Agree, almost never sad though.


----------



## KenOC (Mar 7, 2011)

Pugg said:


> Agree, almost never sad though.


Try Soundgarden, Nirvana. Young people want their own music and they're gonna get it. Should they be listening to Schubert lieder instead?


----------



## David OByrne (Dec 1, 2016)

regenmusic said:


> Seems like I can have a lot of nice, mournful melancholic feelings with popular music, but not as much with classical, although J.S. Bach can do that for me. I am thinking perhaps because these songs have been with my most of my life, and hence the sense of nostalgia is there? Or, is melancholia something that pop aims at?


Yes it can, and it never wasn't. A year ago, I myself was asking "What's so great about classical music? Is it possible to actually have an emotional response to it?"
I thought classical music sucked, when I had only heard things like Mozart, Verdi and Vivaldi but now I've heard Stravinsky, Brahms, Bach and Varrse, I now have far more hope and interest


----------



## Pugg (Aug 8, 2014)

KenOC said:


> Try Soundgarden, Nirvana. Young people want their own music and they're gonna get it. Should they be listening to Schubert lieder instead?


I did listen to Schubert, grunge never did it to me in my youth .


----------



## KenOC (Mar 7, 2011)

Grunge didn't even exist in my youth! But Telstar got my attention.


----------



## Pugg (Aug 8, 2014)

KenOC said:


> Grunge didn't even exist in my youth! But Telstar got my attention.


Must be a U.S.A joke, my country has a surf club and a soccer team with that name.


----------



## Lenny (Jul 19, 2016)

KenOC said:


> Try Soundgarden, Nirvana. Young people want their own music and they're gonna get it. Should they be listening to Schubert lieder instead?


I agree, but also think Soundgarden is for present day young as distant as Schubert


----------



## SiegendesLicht (Mar 4, 2012)

KenOC said:


> Try Soundgarden, Nirvana. Young people want their own music and they're gonna get it. Should they be listening to Schubert lieder instead?


And why not? There is plenty of sadness in Winterreise.


----------



## jegreenwood (Dec 25, 2015)

SiegendesLicht said:


> And why not? There is plenty of sadness in Winterreise.


First sad work I thought of. Gorecki's third symphony was the next. Dialogues des Carmelites was the third (and then a bunch of other operas). Of course all of those have texts - but then so does pop music. It's harder to think of a non-vocal piece that consistently makes me sad (not merely melancholy).

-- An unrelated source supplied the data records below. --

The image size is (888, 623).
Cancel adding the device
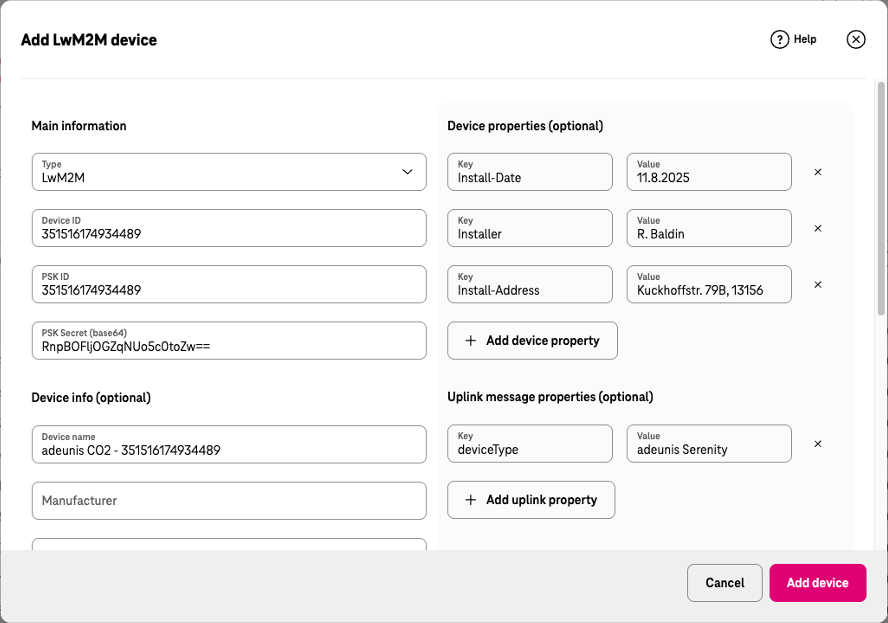[x=724, y=582]
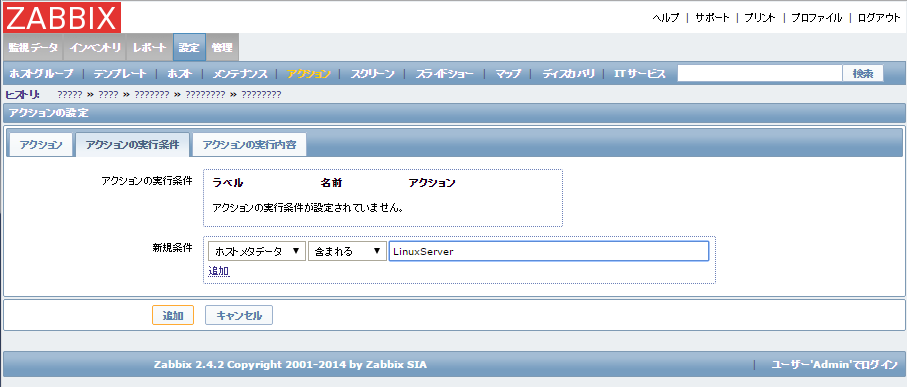907x387 pixels.
Task: Select the アクションの実行条件 tab
Action: click(x=132, y=145)
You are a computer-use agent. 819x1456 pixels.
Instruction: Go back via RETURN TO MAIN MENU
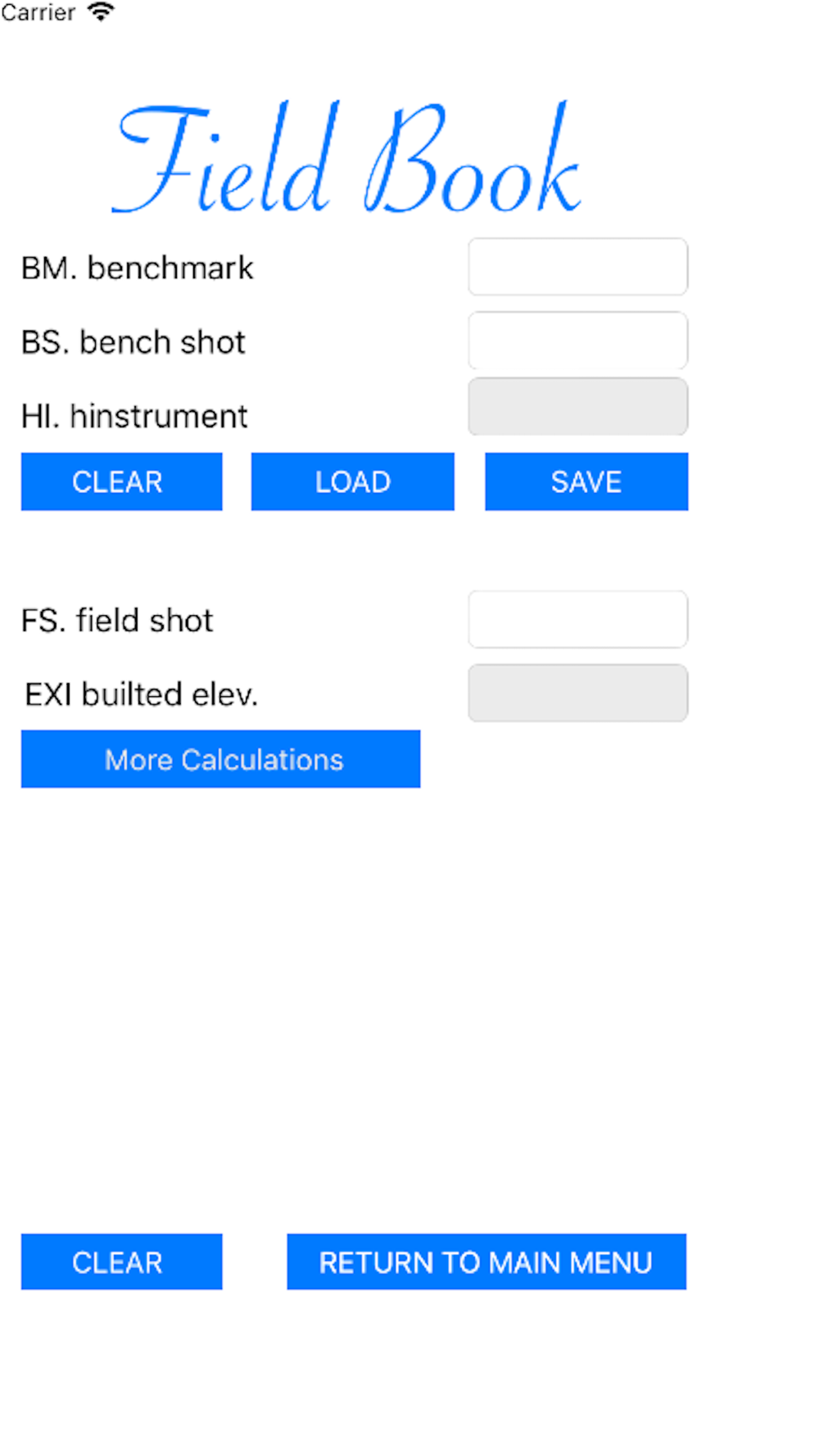tap(486, 1262)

Some will on certain listenings - the Brahms Clarinet Quintet comes to mind.

As for simply melancholy - the list is endless.


----------



## hpowders (Dec 23, 2013)

For mournful music which also swells up into rage, I recommend the Swedish composer, Allan Pettersson's Seventh Symphony.

You are practically guaranteed to be "melancholic" at the end of this devastating work. 

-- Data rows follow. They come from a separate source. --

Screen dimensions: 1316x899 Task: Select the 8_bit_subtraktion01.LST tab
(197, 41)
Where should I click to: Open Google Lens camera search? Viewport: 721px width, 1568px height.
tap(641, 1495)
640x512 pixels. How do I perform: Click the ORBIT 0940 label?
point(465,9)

One of the greatest of 20th century symphonies.


----------



## hpowders (Dec 23, 2013)

SiegendesLicht said:


> Classical music can make you anything - melancholic, happy, enraged, energized, nostalgic, you name it - and with a much more powerful effect than popular music.


A good post. Nice and pithy; to the point.


----------



## hpowders (Dec 23, 2013)

SiegendesLicht said:


> And why not? There is plenty of sadness in Winterreise.


I try to avoid reaching for this work to be played at weddings and birthday parties.


----------



## Gouldanian (Nov 19, 2015)

Classical music can bring out every single possible emotion in you.


----------



## Manxfeeder (Oct 19, 2010)

Pugg said:


> Agree, almost never sad though.


True. Except Mahler's Kindertotenlieder makes me sad. I heard it once, and that was enough. In fact, I won't listen to it until my grandchildren are grown. Of course, the sadness comes from the words. If the lyrics were changed to something like Frosty the Snowman, I might put on my headphones again.


----------



## Bettina (Sep 29, 2016)

regenmusic said:


> Seems like I can have a lot of nice, mournful melancholic feelings with popular music, but not as much with classical, although J.S. Bach can do that for me. I am thinking perhaps because these songs have been with my most of my life, and hence the sense of nostalgia is there? Or, is melancholia something that pop aims at?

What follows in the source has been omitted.